Je relis Christian Bobin, mais en pointillés. Son Éloignement du monde est un petit livre que j’avais acquis avant l’arrivée de l’euro. Pages vingt-huit et vingt-neuf : Je ne sais rien d’équivalent en gloire à ton visage lorsque tu ris, mon amour. Mon cœur se serre.
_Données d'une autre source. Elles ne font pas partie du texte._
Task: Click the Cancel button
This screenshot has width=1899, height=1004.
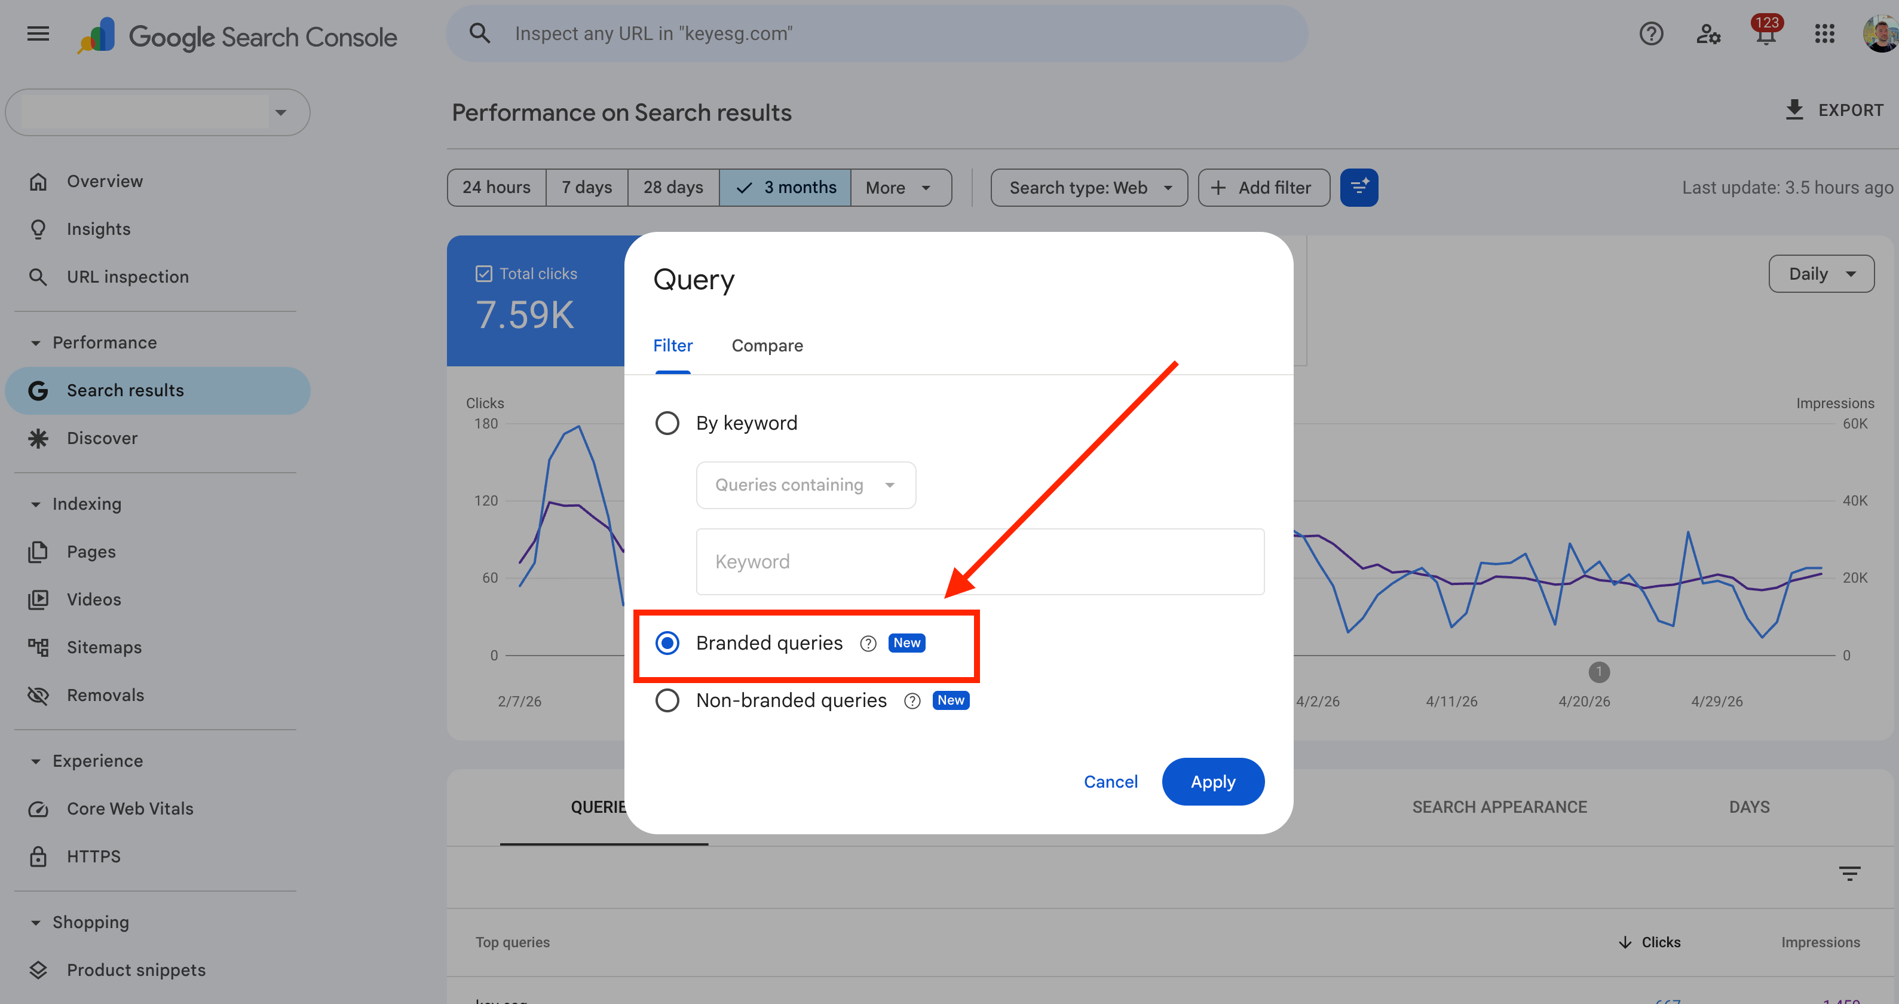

J’ai écouté un vieux live de Ride cet après-midi. Les années quatre-vingt-dix ont façonné mon goût pour la musique pas comme les autres. Elles furent aussi celles qui me révélèrent que je pouvais être aimé. Comme n’importe qui d’autre.
J’ai pensé aussi aux cinq dernières années que je viens de vivre. J’ai tamisé mes souvenirs. J’ai recueilli les plus beaux les plus purs les plus intenses comme on attrape l’eau d’un ruisseau au creux de ses mains.
Pas de musique aujourd’hui, sauf cette superbe chanson baume au cœur mais qui me fait à l’instant le même effet qu’un pansement sur une jambe de bois. Ces jours trop longs me foutent l’humeur dans les talons. Il est temps que j’abandonne ce journal.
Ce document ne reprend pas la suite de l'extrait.